Interview - Benjamin Carreras :
Combiner extrapolation empirique et modélisation
IRSN, 2012
Quel est le plus grand défi technique lié au plasma ?
L'un des soucis majeurs concerne ce que l'on appelle les disruptions, c'est-à-dire l'apparition brutale d'instabilités du plasma. Dans les tests initiaux, avant la mise en œuvre d'éléments radioactifs, ITER va devoir acquérir une expérience sur la probabilité de ces disruptions et la manière d'en gérer les conséquences.
Comment prédire ces instabilités ?
Il existe des aspects du plasma à étudier sur ITER, dont nous n'avons pas encore une connaissance totale. Nos connaissances reposent sur des machines plus petites qui ne peuvent pas atteindre les températures auxquelles ITER va travailler. Nous ne disposons pas de bases théoriques suffisantes permettant de prédire ou de calculer les différents aspects de la disruption. Pour en évaluer les conséquences, il existe deux moyens : extrapoler à partir des données empiriques des tokamaks actuels ou modéliser le processus, aussi précisément que possible. Mais les deux approches ont des limites.

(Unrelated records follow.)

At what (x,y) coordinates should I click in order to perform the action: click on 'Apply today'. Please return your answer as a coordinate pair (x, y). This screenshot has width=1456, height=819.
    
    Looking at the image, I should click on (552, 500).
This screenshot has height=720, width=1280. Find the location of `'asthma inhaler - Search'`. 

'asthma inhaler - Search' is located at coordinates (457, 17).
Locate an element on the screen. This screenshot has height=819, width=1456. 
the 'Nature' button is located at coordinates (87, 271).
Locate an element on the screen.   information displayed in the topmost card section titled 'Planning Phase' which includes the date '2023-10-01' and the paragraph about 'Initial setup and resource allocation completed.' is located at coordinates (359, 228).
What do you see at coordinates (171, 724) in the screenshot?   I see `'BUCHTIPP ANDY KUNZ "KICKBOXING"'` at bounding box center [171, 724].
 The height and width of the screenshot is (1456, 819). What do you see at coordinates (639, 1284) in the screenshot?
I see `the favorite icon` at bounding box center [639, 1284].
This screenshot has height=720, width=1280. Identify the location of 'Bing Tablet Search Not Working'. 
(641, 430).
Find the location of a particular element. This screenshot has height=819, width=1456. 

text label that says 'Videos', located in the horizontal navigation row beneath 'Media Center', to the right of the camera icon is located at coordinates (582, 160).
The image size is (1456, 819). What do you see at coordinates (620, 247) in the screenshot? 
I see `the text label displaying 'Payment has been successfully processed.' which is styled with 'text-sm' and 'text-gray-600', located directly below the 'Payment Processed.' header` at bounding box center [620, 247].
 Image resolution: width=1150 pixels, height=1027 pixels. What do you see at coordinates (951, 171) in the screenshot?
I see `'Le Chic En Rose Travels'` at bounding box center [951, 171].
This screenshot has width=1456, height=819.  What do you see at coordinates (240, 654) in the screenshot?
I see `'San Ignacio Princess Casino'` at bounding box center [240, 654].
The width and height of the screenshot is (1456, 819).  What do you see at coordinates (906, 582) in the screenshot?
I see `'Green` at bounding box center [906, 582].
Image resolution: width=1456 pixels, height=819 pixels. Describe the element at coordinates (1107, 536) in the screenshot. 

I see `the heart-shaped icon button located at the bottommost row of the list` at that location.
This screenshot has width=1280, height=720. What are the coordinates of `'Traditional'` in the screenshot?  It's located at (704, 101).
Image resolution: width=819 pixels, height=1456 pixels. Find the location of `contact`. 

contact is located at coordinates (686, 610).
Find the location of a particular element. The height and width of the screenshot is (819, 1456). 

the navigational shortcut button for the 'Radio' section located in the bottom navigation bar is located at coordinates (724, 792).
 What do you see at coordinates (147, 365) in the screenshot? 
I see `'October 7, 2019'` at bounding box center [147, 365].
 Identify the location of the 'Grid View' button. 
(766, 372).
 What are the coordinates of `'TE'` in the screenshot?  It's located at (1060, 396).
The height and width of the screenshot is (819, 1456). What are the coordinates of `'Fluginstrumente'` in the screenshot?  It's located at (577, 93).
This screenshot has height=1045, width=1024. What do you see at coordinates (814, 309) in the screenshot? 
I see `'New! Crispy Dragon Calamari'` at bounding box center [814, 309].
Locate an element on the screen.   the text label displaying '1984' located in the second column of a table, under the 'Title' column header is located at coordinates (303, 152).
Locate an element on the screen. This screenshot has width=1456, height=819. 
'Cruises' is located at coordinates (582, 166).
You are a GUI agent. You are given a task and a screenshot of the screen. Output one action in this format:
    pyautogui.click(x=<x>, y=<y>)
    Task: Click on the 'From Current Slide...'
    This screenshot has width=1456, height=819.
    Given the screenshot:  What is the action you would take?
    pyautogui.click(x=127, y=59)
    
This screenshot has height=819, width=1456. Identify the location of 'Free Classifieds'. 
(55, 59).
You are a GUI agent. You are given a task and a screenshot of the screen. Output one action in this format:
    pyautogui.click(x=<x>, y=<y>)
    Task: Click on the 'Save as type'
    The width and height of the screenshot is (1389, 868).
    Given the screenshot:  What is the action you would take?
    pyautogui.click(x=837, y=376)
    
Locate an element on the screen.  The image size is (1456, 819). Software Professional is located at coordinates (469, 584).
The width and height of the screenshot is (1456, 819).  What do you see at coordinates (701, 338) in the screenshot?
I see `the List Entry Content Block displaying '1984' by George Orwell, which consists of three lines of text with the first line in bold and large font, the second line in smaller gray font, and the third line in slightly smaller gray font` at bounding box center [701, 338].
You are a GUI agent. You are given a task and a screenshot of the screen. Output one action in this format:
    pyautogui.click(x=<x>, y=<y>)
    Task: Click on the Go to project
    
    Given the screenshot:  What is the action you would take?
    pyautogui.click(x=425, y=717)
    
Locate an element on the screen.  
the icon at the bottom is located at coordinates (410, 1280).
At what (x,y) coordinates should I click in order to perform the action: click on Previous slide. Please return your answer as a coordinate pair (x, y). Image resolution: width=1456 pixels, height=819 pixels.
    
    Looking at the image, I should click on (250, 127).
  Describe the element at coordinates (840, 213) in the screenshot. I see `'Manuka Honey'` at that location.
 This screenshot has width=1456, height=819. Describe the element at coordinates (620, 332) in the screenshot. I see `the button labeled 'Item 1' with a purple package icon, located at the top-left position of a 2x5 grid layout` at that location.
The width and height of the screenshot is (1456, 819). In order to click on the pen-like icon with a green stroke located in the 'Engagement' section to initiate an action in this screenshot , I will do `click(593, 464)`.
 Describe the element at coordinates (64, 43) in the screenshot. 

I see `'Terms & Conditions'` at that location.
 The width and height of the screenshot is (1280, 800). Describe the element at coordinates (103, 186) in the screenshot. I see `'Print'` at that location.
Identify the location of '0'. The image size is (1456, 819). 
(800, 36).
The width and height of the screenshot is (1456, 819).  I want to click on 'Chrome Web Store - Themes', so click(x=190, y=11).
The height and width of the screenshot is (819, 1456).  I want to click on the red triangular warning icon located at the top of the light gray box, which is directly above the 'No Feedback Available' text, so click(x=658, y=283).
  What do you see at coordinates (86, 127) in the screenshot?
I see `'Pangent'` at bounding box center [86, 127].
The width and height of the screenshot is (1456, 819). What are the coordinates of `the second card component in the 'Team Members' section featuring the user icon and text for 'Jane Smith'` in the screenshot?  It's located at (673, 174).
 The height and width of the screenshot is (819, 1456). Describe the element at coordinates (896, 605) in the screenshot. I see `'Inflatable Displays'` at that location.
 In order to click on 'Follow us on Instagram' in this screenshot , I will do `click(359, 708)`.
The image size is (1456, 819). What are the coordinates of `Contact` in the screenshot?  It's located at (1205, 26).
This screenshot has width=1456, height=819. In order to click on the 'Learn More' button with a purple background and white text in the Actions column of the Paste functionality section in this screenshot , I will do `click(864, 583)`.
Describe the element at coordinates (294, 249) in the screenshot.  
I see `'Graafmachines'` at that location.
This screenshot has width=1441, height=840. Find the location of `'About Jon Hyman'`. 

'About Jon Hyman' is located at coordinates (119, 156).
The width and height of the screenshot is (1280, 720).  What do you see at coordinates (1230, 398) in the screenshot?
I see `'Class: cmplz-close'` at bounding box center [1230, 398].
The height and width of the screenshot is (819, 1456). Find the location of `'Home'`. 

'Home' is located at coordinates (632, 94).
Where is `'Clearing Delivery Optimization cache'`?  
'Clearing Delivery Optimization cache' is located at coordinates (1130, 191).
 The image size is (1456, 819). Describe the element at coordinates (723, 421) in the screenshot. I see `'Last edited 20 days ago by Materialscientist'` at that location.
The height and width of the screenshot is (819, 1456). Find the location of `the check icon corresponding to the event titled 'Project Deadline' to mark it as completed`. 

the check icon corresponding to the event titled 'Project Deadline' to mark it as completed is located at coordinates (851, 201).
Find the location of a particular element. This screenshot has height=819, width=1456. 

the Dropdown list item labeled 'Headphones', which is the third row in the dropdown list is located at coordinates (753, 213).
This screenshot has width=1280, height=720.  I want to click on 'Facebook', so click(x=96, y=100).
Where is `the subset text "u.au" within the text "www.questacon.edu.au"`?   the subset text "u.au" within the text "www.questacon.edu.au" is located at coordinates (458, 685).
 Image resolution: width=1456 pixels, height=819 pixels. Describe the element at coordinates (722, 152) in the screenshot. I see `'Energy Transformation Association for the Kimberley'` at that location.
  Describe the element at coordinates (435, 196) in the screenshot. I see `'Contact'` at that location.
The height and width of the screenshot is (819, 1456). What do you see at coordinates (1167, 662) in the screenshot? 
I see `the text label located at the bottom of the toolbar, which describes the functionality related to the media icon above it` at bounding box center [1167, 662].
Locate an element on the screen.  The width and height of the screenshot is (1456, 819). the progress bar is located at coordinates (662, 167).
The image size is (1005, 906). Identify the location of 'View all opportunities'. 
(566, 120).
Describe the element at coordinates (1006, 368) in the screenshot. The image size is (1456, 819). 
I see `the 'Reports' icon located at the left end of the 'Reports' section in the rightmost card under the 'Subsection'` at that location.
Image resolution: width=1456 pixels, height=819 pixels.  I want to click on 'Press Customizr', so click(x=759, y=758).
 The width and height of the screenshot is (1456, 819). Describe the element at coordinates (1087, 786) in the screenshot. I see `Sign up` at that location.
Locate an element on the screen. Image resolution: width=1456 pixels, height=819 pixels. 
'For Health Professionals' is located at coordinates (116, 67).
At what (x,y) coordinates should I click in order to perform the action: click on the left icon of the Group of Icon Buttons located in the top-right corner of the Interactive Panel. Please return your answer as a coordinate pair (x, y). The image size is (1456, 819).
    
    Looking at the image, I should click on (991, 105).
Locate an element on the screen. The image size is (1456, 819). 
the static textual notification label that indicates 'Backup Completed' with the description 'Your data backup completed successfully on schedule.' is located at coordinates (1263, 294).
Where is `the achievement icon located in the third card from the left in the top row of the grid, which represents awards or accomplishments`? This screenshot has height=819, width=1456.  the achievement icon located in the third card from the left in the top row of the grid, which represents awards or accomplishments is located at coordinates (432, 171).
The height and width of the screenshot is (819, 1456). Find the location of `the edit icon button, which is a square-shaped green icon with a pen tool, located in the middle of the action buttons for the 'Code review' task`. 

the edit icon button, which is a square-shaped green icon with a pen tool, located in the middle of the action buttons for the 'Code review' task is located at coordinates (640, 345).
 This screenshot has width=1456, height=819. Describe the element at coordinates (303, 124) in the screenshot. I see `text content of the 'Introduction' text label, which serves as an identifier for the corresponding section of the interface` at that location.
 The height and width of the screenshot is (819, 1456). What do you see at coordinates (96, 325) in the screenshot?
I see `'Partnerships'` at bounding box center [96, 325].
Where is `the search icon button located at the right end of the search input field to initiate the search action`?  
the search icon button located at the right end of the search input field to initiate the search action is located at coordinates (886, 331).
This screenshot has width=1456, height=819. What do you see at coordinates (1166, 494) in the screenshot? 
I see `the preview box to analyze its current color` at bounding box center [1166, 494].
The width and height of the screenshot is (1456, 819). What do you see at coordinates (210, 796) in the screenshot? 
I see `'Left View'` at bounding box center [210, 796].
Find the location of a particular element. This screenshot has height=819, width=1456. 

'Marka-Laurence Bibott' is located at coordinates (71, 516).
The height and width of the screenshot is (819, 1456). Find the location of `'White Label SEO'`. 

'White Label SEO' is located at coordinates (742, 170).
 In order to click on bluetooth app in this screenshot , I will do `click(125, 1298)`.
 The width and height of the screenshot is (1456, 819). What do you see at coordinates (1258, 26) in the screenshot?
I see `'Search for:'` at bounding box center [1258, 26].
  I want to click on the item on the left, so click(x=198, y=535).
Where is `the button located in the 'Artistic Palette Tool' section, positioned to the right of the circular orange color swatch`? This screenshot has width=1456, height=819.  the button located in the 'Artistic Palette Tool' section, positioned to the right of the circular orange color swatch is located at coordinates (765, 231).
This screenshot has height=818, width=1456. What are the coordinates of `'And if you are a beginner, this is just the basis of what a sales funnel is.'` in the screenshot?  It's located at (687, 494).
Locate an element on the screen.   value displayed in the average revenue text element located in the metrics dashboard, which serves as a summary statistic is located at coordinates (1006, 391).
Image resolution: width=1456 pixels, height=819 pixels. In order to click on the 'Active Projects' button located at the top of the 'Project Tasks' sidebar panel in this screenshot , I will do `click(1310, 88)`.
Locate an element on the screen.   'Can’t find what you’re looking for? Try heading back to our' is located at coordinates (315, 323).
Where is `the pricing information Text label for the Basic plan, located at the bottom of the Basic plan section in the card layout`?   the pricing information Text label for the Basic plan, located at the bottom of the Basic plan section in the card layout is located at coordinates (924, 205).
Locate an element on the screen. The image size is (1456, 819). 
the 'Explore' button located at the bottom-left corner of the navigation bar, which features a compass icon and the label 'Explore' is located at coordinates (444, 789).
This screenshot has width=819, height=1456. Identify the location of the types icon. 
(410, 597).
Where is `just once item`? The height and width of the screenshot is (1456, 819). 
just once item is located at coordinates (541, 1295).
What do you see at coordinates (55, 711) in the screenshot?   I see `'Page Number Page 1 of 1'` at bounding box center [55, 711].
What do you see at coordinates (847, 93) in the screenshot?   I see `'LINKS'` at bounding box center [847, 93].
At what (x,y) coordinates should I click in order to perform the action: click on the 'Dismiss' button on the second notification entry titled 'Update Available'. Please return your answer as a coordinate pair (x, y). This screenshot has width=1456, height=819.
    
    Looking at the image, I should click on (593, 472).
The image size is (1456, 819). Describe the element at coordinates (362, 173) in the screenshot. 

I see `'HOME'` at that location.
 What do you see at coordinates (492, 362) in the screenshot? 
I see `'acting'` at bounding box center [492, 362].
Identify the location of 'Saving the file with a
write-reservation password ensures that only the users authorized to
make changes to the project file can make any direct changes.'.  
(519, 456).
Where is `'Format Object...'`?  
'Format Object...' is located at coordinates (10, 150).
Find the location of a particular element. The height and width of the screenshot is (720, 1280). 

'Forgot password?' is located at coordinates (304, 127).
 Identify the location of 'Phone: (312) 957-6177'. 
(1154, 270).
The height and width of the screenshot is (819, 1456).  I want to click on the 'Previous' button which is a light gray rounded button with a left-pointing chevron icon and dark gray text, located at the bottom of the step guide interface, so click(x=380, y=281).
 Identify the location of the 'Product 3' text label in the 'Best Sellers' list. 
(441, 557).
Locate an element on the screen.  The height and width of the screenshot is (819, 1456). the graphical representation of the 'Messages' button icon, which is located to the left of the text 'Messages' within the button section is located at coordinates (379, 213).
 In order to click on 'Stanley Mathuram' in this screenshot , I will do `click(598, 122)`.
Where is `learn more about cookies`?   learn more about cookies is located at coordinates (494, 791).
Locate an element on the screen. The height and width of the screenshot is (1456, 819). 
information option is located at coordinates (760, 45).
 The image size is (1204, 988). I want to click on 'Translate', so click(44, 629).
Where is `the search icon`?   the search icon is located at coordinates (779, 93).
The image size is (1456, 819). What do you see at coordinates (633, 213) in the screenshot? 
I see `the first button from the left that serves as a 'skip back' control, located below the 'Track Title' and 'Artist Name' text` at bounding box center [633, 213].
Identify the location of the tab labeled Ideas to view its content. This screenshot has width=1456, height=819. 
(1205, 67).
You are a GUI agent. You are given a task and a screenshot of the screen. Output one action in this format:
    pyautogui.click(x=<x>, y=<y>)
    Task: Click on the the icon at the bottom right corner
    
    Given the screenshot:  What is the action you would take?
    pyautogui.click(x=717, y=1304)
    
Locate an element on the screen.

Pouvez-vous donner un exemple ?
Un problème important consiste à déterminer le temps le plus court mis par le courant pour s'effondrer durant une perturbation. Plus ce délai sera court, plus les conséquences de la disruption seront importantes. Il est donc primordial d'accroître l’analyse des données existantes et le niveau de modélisation de ces événements, en parvenant à des modèles tridimensionnels par exemple, et en même temps de rassembler autant d'informations que possible durant la première phase d'expérimentation pour tester les extrapolations empiriques déjà réalisées.
Benjamin Carreras est un physicien nucléaire américain, spécialiste de la physique du plasma. Il a travaillé dans le laboratoire de recherche pluridisciplinaire Oak Ridge National Laboratory, dépendant du ministère américain de l'Energie.
Actuellement [en 2012] chercheur au sein de deux institutions espagnoles et professeur de physique à l'Université de Fairbanks (Alaska, Etats-Unis), il est aussi consultant pour l'IRSN sur le projet ITER.